88 people shot, 14 killed in Chicago weekend violence
Police gather outside Stroger Hospital where two officers were brought after being shot while dispersing a crowd on the 100 block of North Long Avenue during the Fourth of July long-weekend in the early hours of Monday, July 5, 2021, Chicago, U.S. (Chicago Tribune via AP)


Another hyperviolent weekend in the United States city of Chicago has left 14 people dead and another 67 people wounded by gunfire, with yet hours to go before the three-day holiday ends.

By midday Monday, the total number of those shot included a 5-year-old girl and a 6-year-old shot in the same south-side neighborhood just hours apart. In both instances, as it was with most of the shootings, the victims were innocent bystanders in outdoor gatherings, caught in the crossfire of gang-related shootings on a very hot weekend.

Police Superintendent David Brown briefed reporters late Sunday night.

"As we've seen too many times," he said, "tragically, someone else is being targeted and the unintended target, an innocent child, is struck."

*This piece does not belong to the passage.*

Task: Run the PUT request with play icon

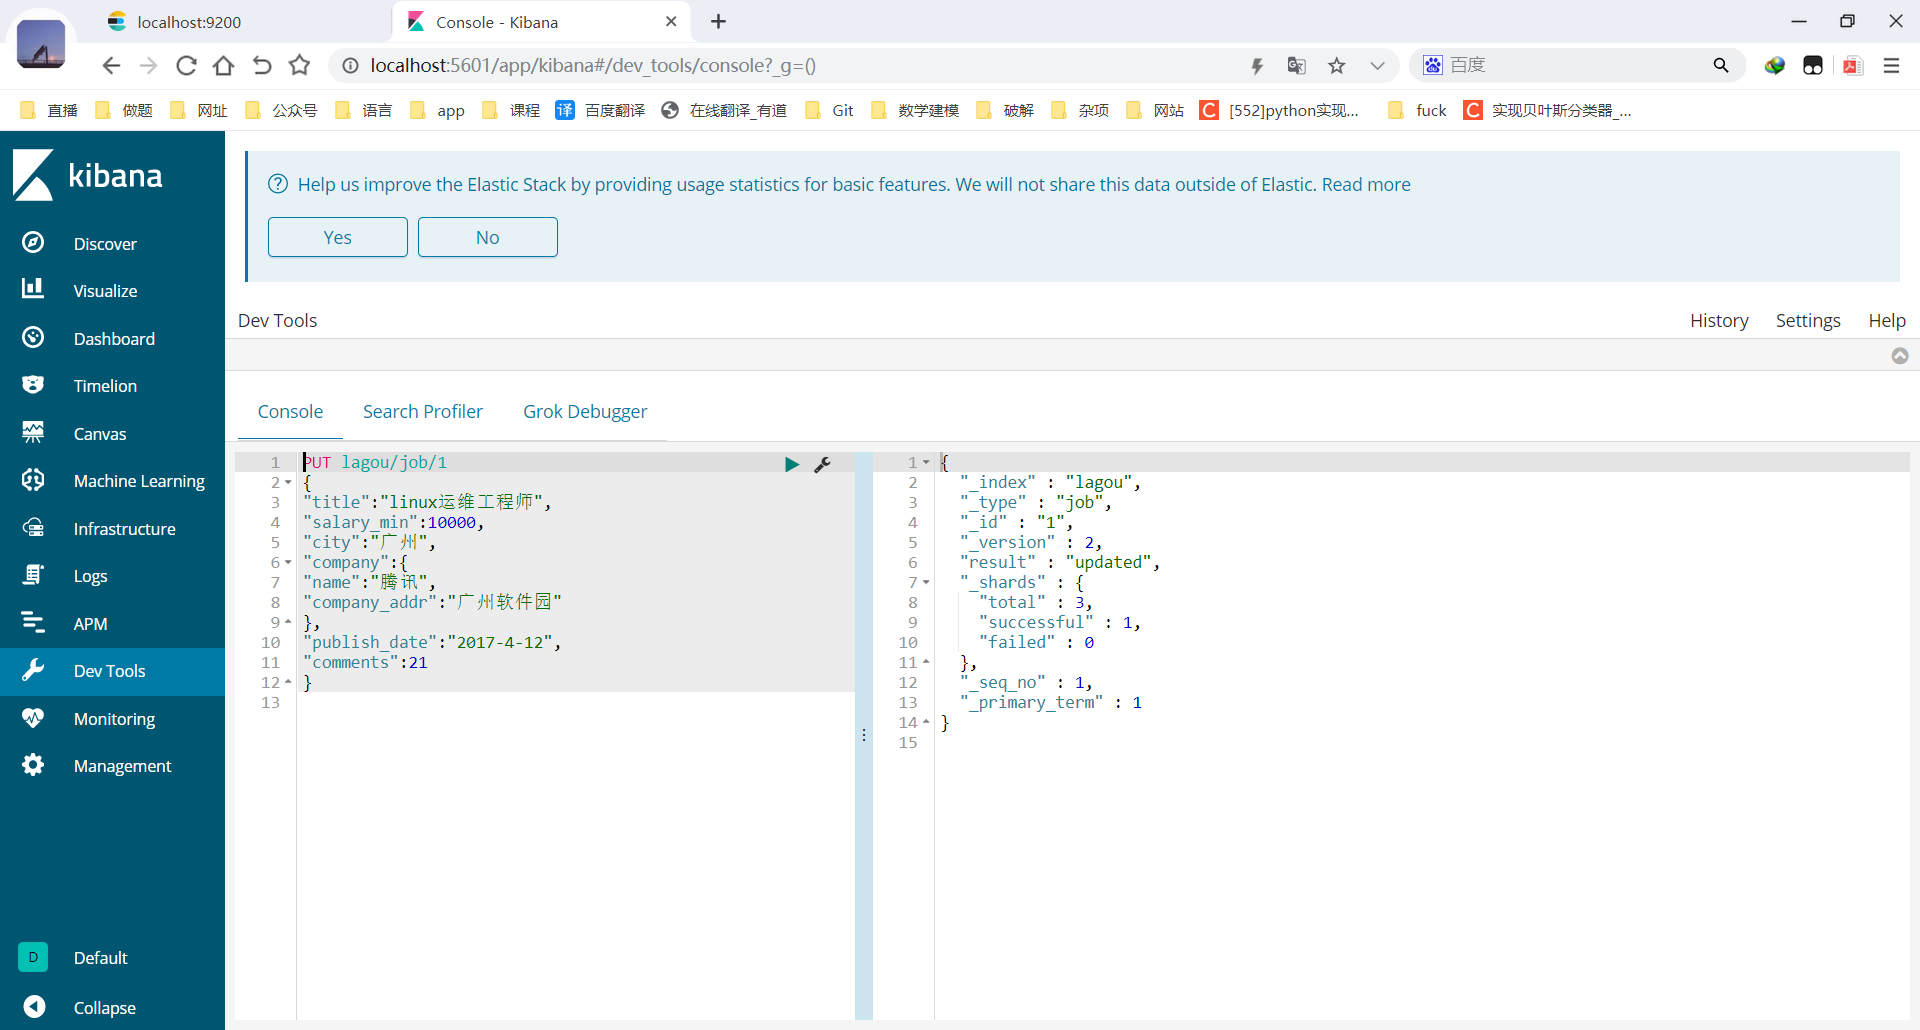Action: (791, 464)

Also shot were two Chicago police officers who were trying to disperse a large crowd that had gathered to watch fireworks. The injuries to both officers were considered minor.

All this comes on the heels of the previous, shorter weekend, in which 77 people were shot, including 17 people shot in two mass shootings, and seven deaths.

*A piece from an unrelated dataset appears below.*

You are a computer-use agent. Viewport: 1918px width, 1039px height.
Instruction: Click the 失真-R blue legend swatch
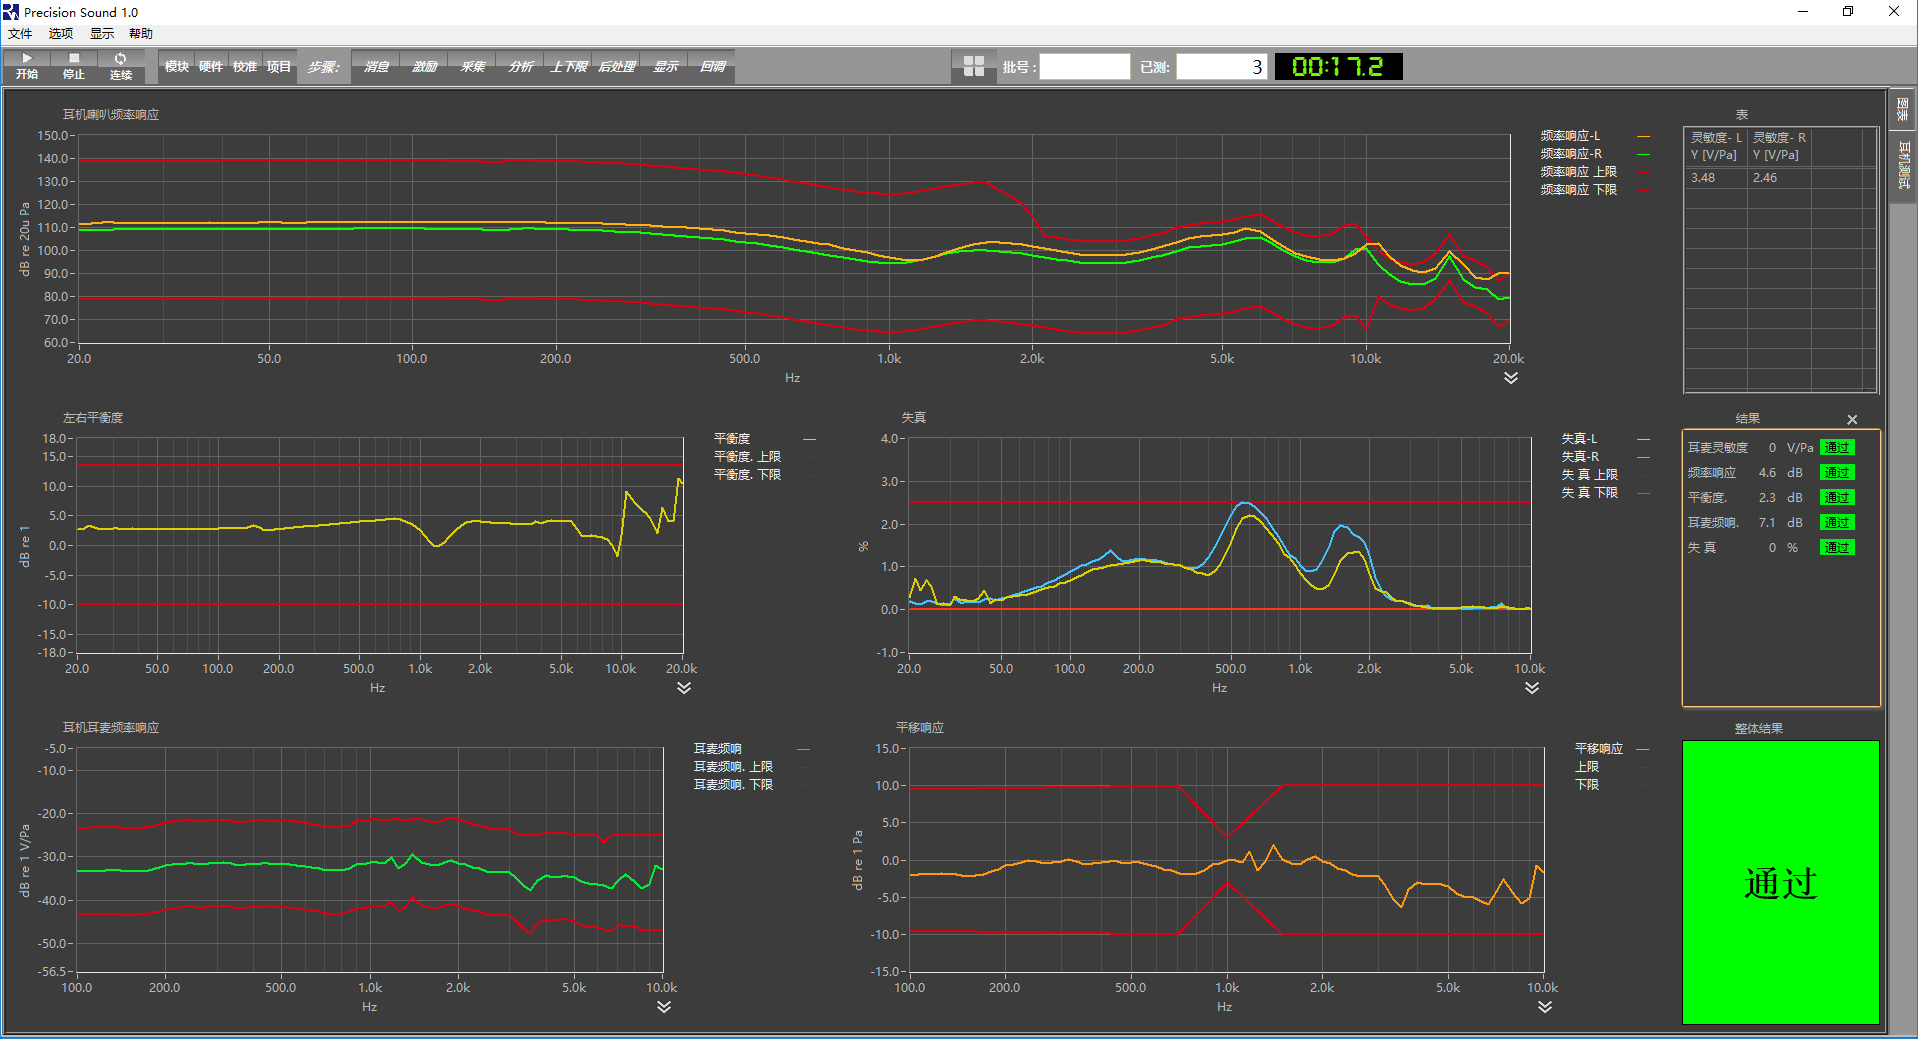[1643, 457]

Chicago has struggled with gang-and-gun violence for years, but the number of shooting victims, fatal or nonfatal, has jumped 12% since this time last year, and data shows that more people in outdoor crowds are being shot than in previous years. Chicago police have been trying to balance how to leave outdoor crowds alone, against dispersing them out of shooting fears.

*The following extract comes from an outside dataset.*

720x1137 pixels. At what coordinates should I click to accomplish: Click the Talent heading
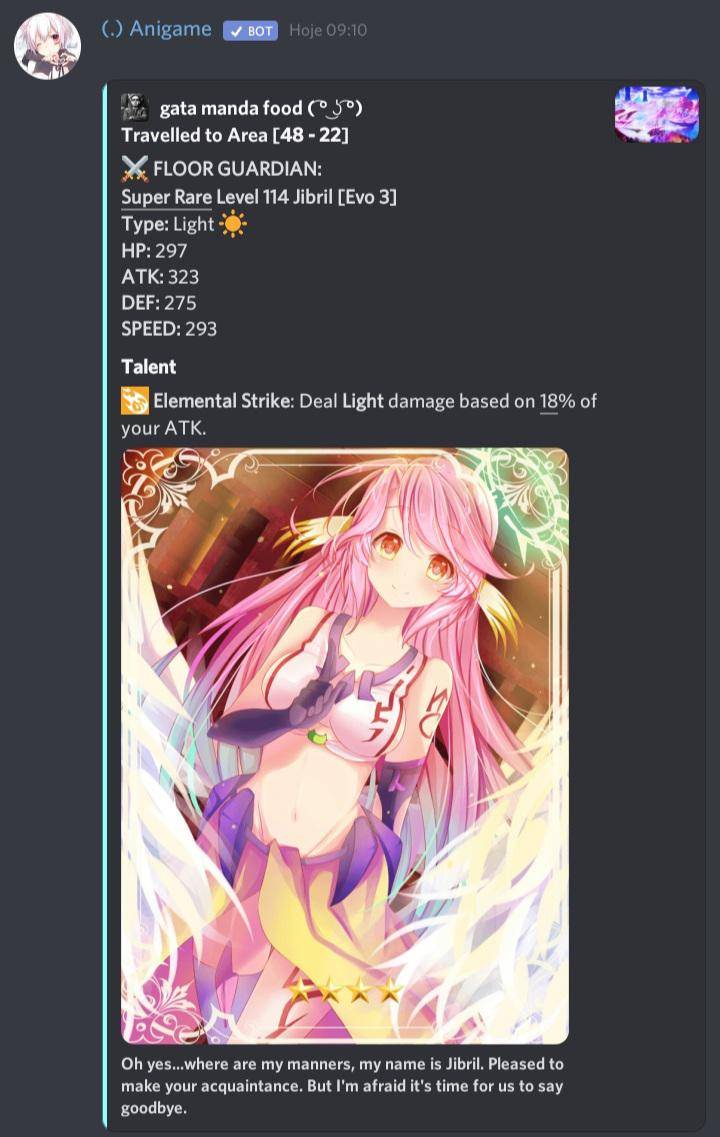149,367
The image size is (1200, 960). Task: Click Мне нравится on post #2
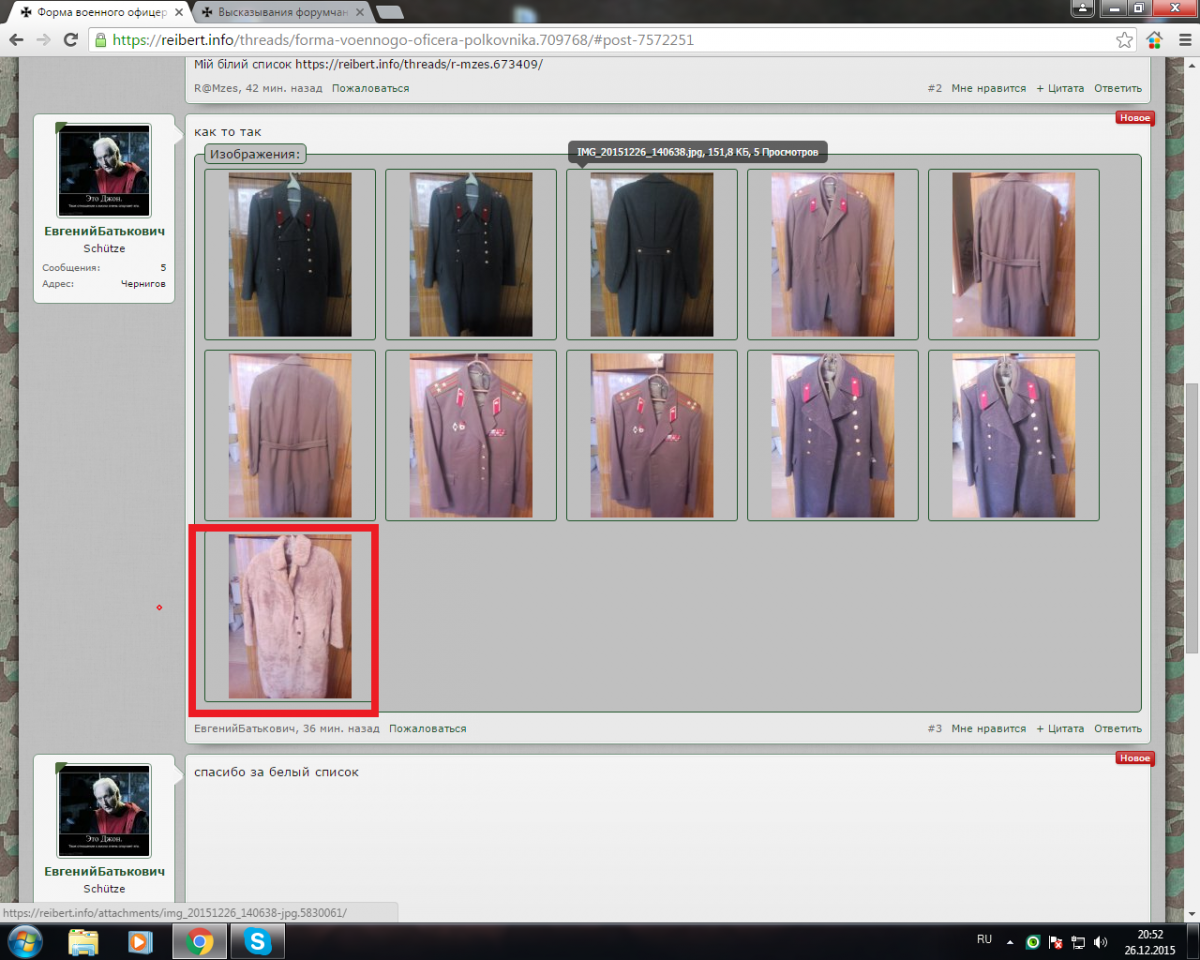point(988,88)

And even with some of the most restrictive guns laws in the nation, Chicago is plagued by illegal guns that flow from the neighboring, more permissive gun state of Indiana, right on its border.

Chicago Mayor Lori Lightfoot is also blaming a pandemic-related slowdown in the justice system that allowed more gun offenders to slip through the legal cracks. And last week, she bemoaned the constant cycle of gang members on the hunt for quick "street justice" whenever there is a previous shooting, rather than letting the legal system play itself out.

"Their thirst for revenge," she said, "has no sense of decency."